Week 4: Skills Practice
I was so happy to get back to holding cycling training camps with moderate-sized groups, but even after 50 years of cycling experience I noticed my group riding skills were a little rusty for the first few days. The stakes get even higher if you are re-entering high-speed, close-quarters competitions like criteriums, road races, and MTB races. Please don’t make a criterium your first group cycling experience after a year of riding solo and indoors. Go to the local group ride, if they’ve started back up, or get together with a safe-sized group of friends and reacquaint yourself with riding in a pack and paceline.
If you got into cycling more recently and have been training on your own for some or all of the past year, bike shop and cycling club rides can be a good starting point for learning to ride with a group. A cycling coach can be a good resource for skills training. It’s a big part of CTS cycling camps and many of our coaches offer skill lessons for one-on-one or small group settings, too.
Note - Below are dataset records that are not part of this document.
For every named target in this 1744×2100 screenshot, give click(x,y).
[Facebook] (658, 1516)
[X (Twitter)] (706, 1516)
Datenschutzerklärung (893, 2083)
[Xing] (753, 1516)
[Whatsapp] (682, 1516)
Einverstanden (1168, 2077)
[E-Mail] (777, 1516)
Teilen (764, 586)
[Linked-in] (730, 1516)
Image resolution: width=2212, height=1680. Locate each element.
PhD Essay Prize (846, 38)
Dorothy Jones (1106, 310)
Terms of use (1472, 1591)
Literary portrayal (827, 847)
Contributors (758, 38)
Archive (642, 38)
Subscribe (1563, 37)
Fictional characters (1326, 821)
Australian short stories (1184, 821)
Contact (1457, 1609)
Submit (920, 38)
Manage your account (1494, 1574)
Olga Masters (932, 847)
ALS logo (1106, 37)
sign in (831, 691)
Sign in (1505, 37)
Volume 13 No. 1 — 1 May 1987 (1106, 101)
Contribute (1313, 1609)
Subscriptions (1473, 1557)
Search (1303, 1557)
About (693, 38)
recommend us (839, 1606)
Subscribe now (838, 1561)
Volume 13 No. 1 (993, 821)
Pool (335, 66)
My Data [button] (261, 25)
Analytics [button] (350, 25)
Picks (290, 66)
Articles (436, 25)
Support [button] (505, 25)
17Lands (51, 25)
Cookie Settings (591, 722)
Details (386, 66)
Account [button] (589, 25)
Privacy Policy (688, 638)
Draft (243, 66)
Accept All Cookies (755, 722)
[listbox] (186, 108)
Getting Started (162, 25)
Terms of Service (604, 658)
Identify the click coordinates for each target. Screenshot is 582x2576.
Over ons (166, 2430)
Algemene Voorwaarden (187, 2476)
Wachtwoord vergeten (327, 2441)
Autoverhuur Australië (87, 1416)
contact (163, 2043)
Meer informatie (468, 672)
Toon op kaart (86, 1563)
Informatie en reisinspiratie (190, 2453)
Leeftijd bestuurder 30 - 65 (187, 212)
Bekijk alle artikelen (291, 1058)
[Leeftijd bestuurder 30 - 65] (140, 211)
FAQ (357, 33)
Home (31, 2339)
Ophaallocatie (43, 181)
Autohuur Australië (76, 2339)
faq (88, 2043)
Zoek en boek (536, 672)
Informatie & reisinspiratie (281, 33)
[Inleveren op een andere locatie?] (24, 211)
Week 5: Mental Preparation
While developing mental skills is important year-round, a couple of weeks before a big event or challenge is often when self-doubt comes to the surface. Have you done enough? Are you going to be ready? Can I do it? The truth is, with 10-14 days before an event, you’re as physically prepared as you’re going to get. Instead of worrying about whether it’s enough, look back over all you’ve done for training and preparation throughout the last several months (not just the past few weeks) to build confidence that you have done the work. Was it perfect? Probably not. Could you have done more? Perhaps. Regardless, you’ve done a lot, it’s gotten you here, and it’s going to see you through to the completion of your event.
This is also a good time to establish or update process and outcome goals pertaining to your goal event. What will success look like for you on that day? What decisions or mindset will be conducive to success, and what thoughts and emotions do you need redirect so they don’t derail you? Mentally rehearse your responses to adversity. What are you going to do when things go wrong?
Week 6: REST
The week leading into an event is about not screwing it all up. You want to back off your training stress by reducing volume (hours) but retaining intensity (intervals). You want to maintain the routine of riding (frequency) rather than complete rest all week. If you’re traveling to an event, take steps to preserve sleep quality and avoid losing sleep hours if possible. And try not to pack a week’s worth of work into two days so you can go away for the weekend. Remember, to the body stress is stress.
Even though you’re reducing your training workload in order to be fresh for your event, maintain your normal dietary habits and don’t dramatically lower calorie intake because you’re not riding as much. Food is recovery fuel as well as energy for action. Eat this week to feel great on the day of your event. For a guide to pre-race or pre-event breakfasts, read this article.
Whether you’re getting back into the swing of things or getting ready for your first cycling event, there is a lot you can get done in six weeks. As I mentioned a few times above, it’s not enough time to completely transform your athletic performance, but it’s plenty of time to make meaningful and noticeable improvements in your speed, endurance, comfort level, and confidence.